Provided records:
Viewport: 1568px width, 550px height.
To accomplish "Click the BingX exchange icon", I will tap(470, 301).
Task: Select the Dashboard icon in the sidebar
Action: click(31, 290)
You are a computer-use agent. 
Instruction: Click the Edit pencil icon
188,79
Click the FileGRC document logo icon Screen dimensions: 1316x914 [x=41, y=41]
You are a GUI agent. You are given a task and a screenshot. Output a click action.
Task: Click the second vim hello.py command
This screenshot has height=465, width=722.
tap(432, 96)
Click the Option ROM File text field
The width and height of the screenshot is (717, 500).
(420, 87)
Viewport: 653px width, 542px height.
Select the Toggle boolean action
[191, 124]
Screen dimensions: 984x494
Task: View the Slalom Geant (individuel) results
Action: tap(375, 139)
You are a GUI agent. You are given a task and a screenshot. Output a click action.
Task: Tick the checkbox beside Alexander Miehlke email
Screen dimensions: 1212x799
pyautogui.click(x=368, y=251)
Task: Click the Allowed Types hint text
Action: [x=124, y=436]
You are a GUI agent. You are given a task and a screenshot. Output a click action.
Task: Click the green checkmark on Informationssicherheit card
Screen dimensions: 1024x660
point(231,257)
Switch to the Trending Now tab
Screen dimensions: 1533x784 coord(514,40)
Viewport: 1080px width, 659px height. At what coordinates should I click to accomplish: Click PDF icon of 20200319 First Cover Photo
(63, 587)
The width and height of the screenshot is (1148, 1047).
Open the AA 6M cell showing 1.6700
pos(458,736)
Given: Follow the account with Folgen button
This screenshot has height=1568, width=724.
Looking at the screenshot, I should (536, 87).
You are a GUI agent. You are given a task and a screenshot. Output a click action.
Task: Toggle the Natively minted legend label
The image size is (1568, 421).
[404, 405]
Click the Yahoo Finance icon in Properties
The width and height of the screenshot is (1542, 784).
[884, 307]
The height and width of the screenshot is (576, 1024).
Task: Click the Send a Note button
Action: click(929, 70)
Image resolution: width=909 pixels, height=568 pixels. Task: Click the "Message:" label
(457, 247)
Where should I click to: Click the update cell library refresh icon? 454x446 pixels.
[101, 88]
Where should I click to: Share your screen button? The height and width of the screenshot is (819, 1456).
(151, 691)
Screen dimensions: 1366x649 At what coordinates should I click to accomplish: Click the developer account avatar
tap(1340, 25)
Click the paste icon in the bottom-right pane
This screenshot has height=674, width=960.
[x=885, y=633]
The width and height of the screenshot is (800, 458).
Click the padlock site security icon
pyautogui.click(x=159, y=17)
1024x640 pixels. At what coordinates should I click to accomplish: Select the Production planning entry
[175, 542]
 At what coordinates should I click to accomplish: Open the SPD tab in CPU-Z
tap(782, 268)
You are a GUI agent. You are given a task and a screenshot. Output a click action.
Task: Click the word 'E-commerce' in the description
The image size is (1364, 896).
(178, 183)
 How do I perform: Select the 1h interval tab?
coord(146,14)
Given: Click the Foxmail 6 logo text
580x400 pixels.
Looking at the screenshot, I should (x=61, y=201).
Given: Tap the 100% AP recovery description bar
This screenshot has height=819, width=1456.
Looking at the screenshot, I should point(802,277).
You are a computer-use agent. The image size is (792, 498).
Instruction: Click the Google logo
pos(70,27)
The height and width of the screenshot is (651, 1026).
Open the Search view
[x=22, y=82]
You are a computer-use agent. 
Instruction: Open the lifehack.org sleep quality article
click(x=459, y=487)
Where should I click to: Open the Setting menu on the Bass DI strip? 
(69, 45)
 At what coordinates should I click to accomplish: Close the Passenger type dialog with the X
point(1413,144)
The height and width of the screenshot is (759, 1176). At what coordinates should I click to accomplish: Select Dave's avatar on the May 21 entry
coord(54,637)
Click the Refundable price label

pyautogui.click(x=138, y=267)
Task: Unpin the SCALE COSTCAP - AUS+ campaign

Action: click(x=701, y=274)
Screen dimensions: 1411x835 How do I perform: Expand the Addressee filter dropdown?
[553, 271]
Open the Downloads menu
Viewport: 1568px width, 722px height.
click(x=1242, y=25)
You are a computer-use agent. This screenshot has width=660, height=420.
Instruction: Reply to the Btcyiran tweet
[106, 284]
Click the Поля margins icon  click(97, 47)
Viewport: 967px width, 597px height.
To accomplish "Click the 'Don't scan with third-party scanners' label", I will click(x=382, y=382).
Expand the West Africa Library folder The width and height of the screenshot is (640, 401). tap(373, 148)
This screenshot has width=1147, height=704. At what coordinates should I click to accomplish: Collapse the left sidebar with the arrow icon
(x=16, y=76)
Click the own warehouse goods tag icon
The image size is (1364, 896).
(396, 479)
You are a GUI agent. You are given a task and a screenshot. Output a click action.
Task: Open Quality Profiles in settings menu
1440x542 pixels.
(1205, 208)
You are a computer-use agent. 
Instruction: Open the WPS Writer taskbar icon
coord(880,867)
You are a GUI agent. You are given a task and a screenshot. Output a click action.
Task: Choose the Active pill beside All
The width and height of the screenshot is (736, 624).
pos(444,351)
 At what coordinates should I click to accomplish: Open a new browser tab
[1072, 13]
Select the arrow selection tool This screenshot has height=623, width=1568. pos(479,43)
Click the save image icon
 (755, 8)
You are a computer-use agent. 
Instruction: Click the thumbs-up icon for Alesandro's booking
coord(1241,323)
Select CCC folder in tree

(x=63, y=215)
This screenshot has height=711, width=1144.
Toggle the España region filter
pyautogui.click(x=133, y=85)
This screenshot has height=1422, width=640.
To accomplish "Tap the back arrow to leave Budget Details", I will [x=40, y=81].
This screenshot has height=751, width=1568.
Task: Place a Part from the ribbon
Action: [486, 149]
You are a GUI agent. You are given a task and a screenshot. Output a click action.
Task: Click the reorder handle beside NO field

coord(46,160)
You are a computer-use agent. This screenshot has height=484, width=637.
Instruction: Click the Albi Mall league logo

Task directions: Each line must be given again exactly as written above.

Output below:
Viewport: 1568px width, 550px height.
To accomplish "Click the BingX exchange icon", I will tap(470, 301).
Task: Select the Dashboard icon in the sidebar
Action: click(31, 290)
You are a computer-use agent. 
Instruction: Click the Edit pencil icon
188,79
Click the FileGRC document logo icon Screen dimensions: 1316x914 [x=41, y=41]
You are a GUI agent. You are given a task and a screenshot. Output a click action.
Task: Click the second vim hello.py command
This screenshot has height=465, width=722.
tap(432, 96)
Click the Option ROM File text field
The width and height of the screenshot is (717, 500).
(420, 87)
Viewport: 653px width, 542px height.
Select the Toggle boolean action
[191, 124]
Screen dimensions: 984x494
Task: View the Slalom Geant (individuel) results
Action: tap(375, 139)
You are a GUI agent. You are given a task and a screenshot. Output a click action.
Task: Tick the checkbox beside Alexander Miehlke email
Screen dimensions: 1212x799
pyautogui.click(x=368, y=251)
Task: Click the Allowed Types hint text
Action: [x=124, y=436]
You are a GUI agent. You are given a task and a screenshot. Output a click action.
Task: Click the green checkmark on Informationssicherheit card
Screen dimensions: 1024x660
point(231,257)
Switch to the Trending Now tab
Screen dimensions: 1533x784 coord(514,40)
Viewport: 1080px width, 659px height. At what coordinates should I click to accomplish: Click PDF icon of 20200319 First Cover Photo
(63, 587)
The width and height of the screenshot is (1148, 1047).
Open the AA 6M cell showing 1.6700
pos(458,736)
Given: Follow the account with Folgen button
This screenshot has height=1568, width=724.
Looking at the screenshot, I should (536, 87).
You are a GUI agent. You are given a task and a screenshot. Output a click action.
Task: Toggle the Natively minted legend label
The image size is (1568, 421).
[404, 405]
Click the Yahoo Finance icon in Properties
The width and height of the screenshot is (1542, 784).
[884, 307]
The height and width of the screenshot is (576, 1024).
Task: Click the Send a Note button
Action: click(929, 70)
Image resolution: width=909 pixels, height=568 pixels. Task: Click the "Message:" label
(457, 247)
Where should I click to: Click the update cell library refresh icon? 454x446 pixels.
[101, 88]
Where should I click to: Share your screen button? The height and width of the screenshot is (819, 1456).
(151, 691)
Screen dimensions: 1366x649 At what coordinates should I click to accomplish: Click the developer account avatar
tap(1340, 25)
Click the paste icon in the bottom-right pane
This screenshot has height=674, width=960.
[x=885, y=633]
The width and height of the screenshot is (800, 458).
Click the padlock site security icon
pyautogui.click(x=159, y=17)
1024x640 pixels. At what coordinates should I click to accomplish: Select the Production planning entry
[175, 542]
 At what coordinates should I click to accomplish: Open the SPD tab in CPU-Z
tap(782, 268)
You are a GUI agent. You are given a task and a screenshot. Output a click action.
Task: Click the word 'E-commerce' in the description
The image size is (1364, 896).
(178, 183)
 How do I perform: Select the 1h interval tab?
coord(146,14)
Given: Click the Foxmail 6 logo text
580x400 pixels.
Looking at the screenshot, I should (x=61, y=201).
Given: Tap the 100% AP recovery description bar
This screenshot has height=819, width=1456.
Looking at the screenshot, I should point(802,277).
You are a computer-use agent. The image size is (792, 498).
Instruction: Click the Google logo
pos(70,27)
The height and width of the screenshot is (651, 1026).
Open the Search view
[x=22, y=82]
You are a computer-use agent. 
Instruction: Open the lifehack.org sleep quality article
click(x=459, y=487)
Where should I click to: Open the Setting menu on the Bass DI strip? 
(69, 45)
 At what coordinates should I click to accomplish: Close the Passenger type dialog with the X
point(1413,144)
The height and width of the screenshot is (759, 1176). At what coordinates should I click to accomplish: Select Dave's avatar on the May 21 entry
coord(54,637)
Click the Refundable price label

pyautogui.click(x=138, y=267)
Task: Unpin the SCALE COSTCAP - AUS+ campaign

Action: click(x=701, y=274)
Screen dimensions: 1411x835 How do I perform: Expand the Addressee filter dropdown?
[553, 271]
Open the Downloads menu
Viewport: 1568px width, 722px height.
click(x=1242, y=25)
You are a computer-use agent. This screenshot has width=660, height=420.
Instruction: Reply to the Btcyiran tweet
[106, 284]
Click the Поля margins icon  click(97, 47)
Viewport: 967px width, 597px height.
To accomplish "Click the 'Don't scan with third-party scanners' label", I will click(x=382, y=382).
Expand the West Africa Library folder The width and height of the screenshot is (640, 401). tap(373, 148)
This screenshot has width=1147, height=704. At what coordinates should I click to accomplish: Collapse the left sidebar with the arrow icon
(x=16, y=76)
Click the own warehouse goods tag icon
The image size is (1364, 896).
(396, 479)
You are a GUI agent. You are given a task and a screenshot. Output a click action.
Task: Open Quality Profiles in settings menu
1440x542 pixels.
(1205, 208)
You are a computer-use agent. 
Instruction: Open the WPS Writer taskbar icon
coord(880,867)
You are a GUI agent. You are given a task and a screenshot. Output a click action.
Task: Choose the Active pill beside All
The width and height of the screenshot is (736, 624).
pos(444,351)
 At what coordinates should I click to accomplish: Open a new browser tab
[1072, 13]
Select the arrow selection tool This screenshot has height=623, width=1568. pos(479,43)
Click the save image icon
 (755, 8)
You are a computer-use agent. 
Instruction: Click the thumbs-up icon for Alesandro's booking
coord(1241,323)
Select CCC folder in tree

(x=63, y=215)
This screenshot has height=711, width=1144.
Toggle the España region filter
pyautogui.click(x=133, y=85)
This screenshot has height=1422, width=640.
To accomplish "Tap the back arrow to leave Budget Details", I will [x=40, y=81].
This screenshot has height=751, width=1568.
Task: Place a Part from the ribbon
Action: [486, 149]
You are a GUI agent. You are given a task and a screenshot. Output a click action.
Task: Click the reorder handle beside NO field

coord(46,160)
You are a computer-use agent. This screenshot has height=484, width=637.
Instruction: Click the Albi Mall league logo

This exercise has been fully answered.